O livro é envolvente desde o primeiro capítulo. E como não seria? Esse é o tipo de enredo inteligente e criativo que me faz amar o gênero literário do suspense. Na verdade é fácil gostar de histórias sobre crimes hediondos quando você está na segurança da própria casa. Mas Adrian McKinty põe tudo em uma nova perspectiva quando detalha com precisão minuciosa o passo a passo de um sequestro. Ainda fico arrepiada quando penso que todas as vítimas foram encontradas e vigiadas por meio de suas redes sociais.

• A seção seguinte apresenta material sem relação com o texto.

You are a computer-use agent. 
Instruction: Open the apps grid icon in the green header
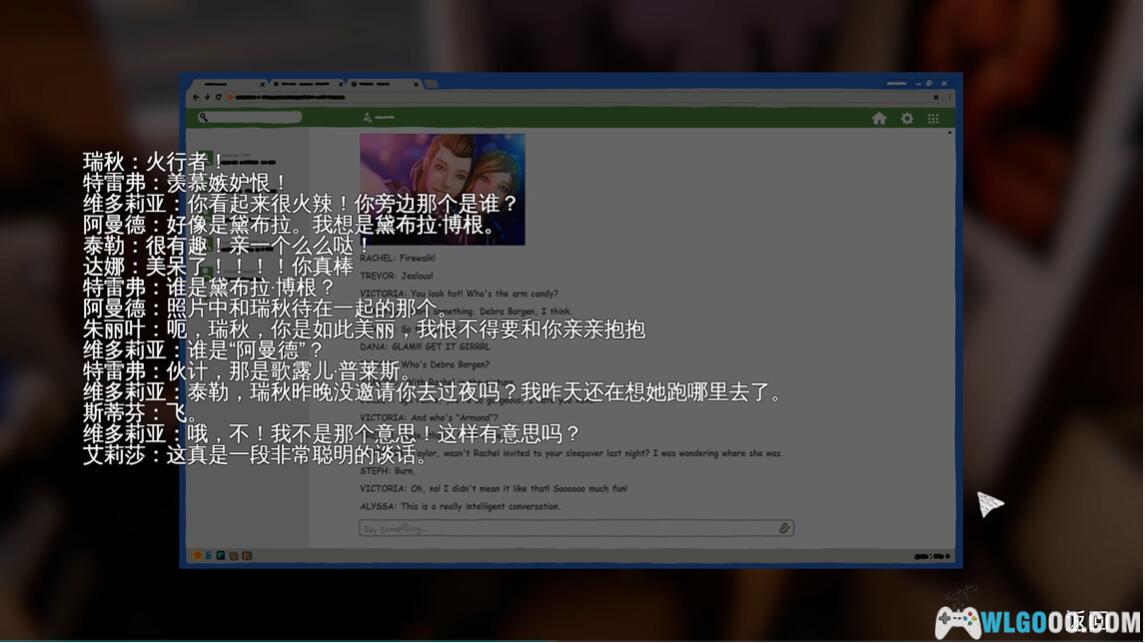933,119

Fico pensando no quanto de crítica à utilização excessiva e irresponsável das redes sociais, o autor quis abordar na trama. Será que estamos realmente tão seguros quanto pensamos quando fazemos da nossa vida uma vitrine exposta para quem quiser ver. A famosa ferramenta do check in muito utilizada por quem é usuários das plataformas facebook e instagram, é uma arma poderosa nas mãos de pessoas erradas.

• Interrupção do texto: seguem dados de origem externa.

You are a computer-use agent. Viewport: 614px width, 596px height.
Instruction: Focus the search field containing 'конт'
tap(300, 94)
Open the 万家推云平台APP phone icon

Tal situação já foi abordada também por Joe, na série da Netflix “You”. O tema é velho, recorrente e ainda assim extremamente importante. Adrian McKinty menciona o perigo em mais de um momento. Percebi que comecei a postar o check-in apenas algum tempo depois que sai do local. O bom livro faz isso por você. Te muda em alguma coisa. E quando falamos de mudanças, podemos abordar a progressão da protagonista Rachel, que passou de uma mãe comum do subúrbio, à uma sequestradora de alto nível em algumas páginas. O estratagema do  autor foi coerente, mas faltou convicção. Uma mãe se torna uma leoa para salvar um filho, mas sequestrar o filho de outra pessoa, envolver um inocente, deveria suscitar mais questionamentos morais. Eles estavam lá, não posso ser injusta, no entanto faltou profundidade.

Ela se dá conta de que certas pessoas atualizam seus feeds no Facebook e no Instagram em intervalos de poucos minutos, e assim acabam fornecendo a possíveis sequestradores e assaltantes informações geográficas e temporais sobre seu paradeiro.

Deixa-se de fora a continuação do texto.